---------- Data for processing ----------

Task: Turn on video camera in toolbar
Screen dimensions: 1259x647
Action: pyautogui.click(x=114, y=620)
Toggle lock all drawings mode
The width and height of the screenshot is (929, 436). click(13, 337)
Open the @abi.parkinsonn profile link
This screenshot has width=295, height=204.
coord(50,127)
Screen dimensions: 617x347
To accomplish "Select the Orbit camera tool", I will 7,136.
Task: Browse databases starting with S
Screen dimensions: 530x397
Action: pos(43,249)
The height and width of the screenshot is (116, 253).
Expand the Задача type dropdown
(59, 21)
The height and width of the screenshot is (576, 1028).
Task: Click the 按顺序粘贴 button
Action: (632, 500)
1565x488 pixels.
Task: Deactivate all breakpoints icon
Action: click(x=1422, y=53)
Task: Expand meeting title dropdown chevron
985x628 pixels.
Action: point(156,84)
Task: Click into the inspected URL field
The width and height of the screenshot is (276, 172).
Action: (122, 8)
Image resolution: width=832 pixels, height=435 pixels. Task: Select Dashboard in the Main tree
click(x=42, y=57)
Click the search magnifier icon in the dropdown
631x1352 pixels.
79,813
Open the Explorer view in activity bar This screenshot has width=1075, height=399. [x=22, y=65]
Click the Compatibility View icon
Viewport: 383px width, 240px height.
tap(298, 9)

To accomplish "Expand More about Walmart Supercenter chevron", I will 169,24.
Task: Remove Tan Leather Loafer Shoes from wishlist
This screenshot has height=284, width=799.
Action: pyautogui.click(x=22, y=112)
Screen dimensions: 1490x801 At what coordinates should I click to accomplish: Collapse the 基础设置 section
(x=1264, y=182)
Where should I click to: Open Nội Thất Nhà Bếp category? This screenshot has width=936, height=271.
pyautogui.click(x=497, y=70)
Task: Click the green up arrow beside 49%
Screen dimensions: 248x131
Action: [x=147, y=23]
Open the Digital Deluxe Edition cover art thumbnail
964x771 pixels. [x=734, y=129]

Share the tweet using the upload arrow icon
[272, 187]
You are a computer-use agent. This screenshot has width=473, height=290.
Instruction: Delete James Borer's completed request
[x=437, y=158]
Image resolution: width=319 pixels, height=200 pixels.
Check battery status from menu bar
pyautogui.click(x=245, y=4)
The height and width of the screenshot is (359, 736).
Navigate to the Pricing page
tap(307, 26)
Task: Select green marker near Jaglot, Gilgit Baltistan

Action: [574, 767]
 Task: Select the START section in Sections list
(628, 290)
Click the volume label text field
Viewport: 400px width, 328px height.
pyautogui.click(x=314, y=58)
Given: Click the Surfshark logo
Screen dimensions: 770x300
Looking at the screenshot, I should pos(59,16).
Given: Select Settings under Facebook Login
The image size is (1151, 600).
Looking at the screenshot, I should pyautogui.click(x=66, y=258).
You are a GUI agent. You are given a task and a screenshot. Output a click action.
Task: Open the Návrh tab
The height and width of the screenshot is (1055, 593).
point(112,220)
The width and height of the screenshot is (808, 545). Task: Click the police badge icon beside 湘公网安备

----------

Task description: Answer with a single number: the count of lines in the records that contain "will".

Problem solution: 2